To digest: to divide and dispose; to disperse; to classify; to prepare food in the stomach; to suppurate. Many ways of seeing the word can be read into the human economy of Troilus and Cressida.

The first time digest appears in the text after the Prologue is in Act II Scene 2, when Priam reads the latest (and long familiar) pronouncement from the Greek camp: “‘Deliver Helen, and all damage else– / As honor, loss of time, travail, expense, / Wounds, friends, and what else dear that is consumed / In the hot digestion of this cormorant war — / Shall be struck off.’” (3-7). War is a consumer: it digests nations into individual bodies and then into their component parts. But this mode of thought is immediately shifted by Hector to the value of a body outside the battlefield. What is Helen’s worth? How does one weigh her against the thousands of dead? (II.2.17-25).

So far we have bodies divided and disposed by war, classified and evaluated against other bodies. In the Greek camp, we have Ulysses, Machiavellian, assigning strategic value to the life and death of “blockish Ajax.” Have him draw the random lottery to face Hector: if he wins and lives, fire up Achilles; if he loses and dies, he was never their best.

Bodies are also the only source of entertainment. In Act I Scene 2, Cressida from the wall remarks on the return of the Trojan soldiers. Each man she classifies, for her own diversion, while Pandarus prompts her to favorably consider Troilus. She measures him against Paris and Hector, breaking him down into component parts such as complexion, his smile, his youth, his strength, his bravery. There’s sincerity in this conversation—in Pandarus’s designs; in Cressida’s affection—but much of it on her part reads as just sport.

In the Greek camp, in an imperfect parallel, Achilles battles boredom and “pageants” the other Greeks, dressing Patroclus up as Nestor, Agamemnon, and mocking their persons. In that act of digestion, he also spreads dissent through the camp, and begins to break down the walls of degree, hierarchy, “order.”

The final, most obvious, commodification of bodies is in the act of exchange. Cressida for Antenor. Her position in either camp is tenuous. In Troy, she’s the daughter of a traitor. In the Greek camp, her value disappears the moment she appears: they have appeased her father. Is it any surprise then that she seeks protection the only way she can earn it from Diomedes? In another example, that passes more quietly and subtly, Paris treats his great love Helen as another object of exchange when he sends her at the end of Act III Scene 1 to “disarm” the great Hector…

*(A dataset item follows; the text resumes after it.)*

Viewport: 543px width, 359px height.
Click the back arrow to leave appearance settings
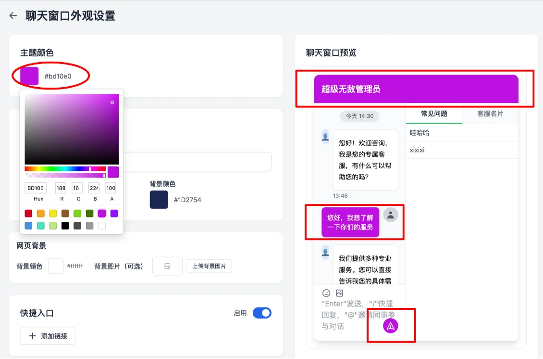point(13,16)
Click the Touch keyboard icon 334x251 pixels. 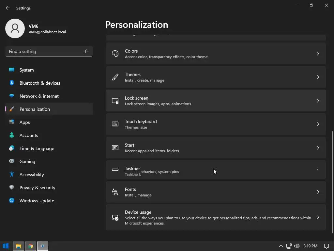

There are of course more examples. If As You Like It is wish-fulfillment, Troilus and Cressida seeks to expose the ugly reality underlying power (in and out of the epic): it’s always built upon other bodies. As fodder for war. Value housed in the bodies of women. Entertainment extracted only in the classification, valuation and manipulation (in Ulysses’ case with Troilus) of other bodies.

Scenes like Cressida’s arrival in the Greek camp, passed around to be kissed, fondled, mocked by them—skin-crawling reading—call into attention that that is her role in the entirety of the play: a pawn handed between men, kissed and fondled on both sides of the Trojan wall.

This is a play to be digested, the Prologue warns. Maybe it means scenes like the above, that will be hard to stomach. Maybe it anticipates that viewers will walk away repulsed by what they have witnessed made of a legend canonized into British history.

Maybe, on a more meta-level, it reflects one final consumption. Maybe the play understands itself and the figures it resurrects as commodities to be digested, classified, broken down into component parts and reprocessed by its audience. And it resolves to deny their wish-fulfillment not in tragedy but in satire; harder to swallow, but once swallowed, harder to dismiss.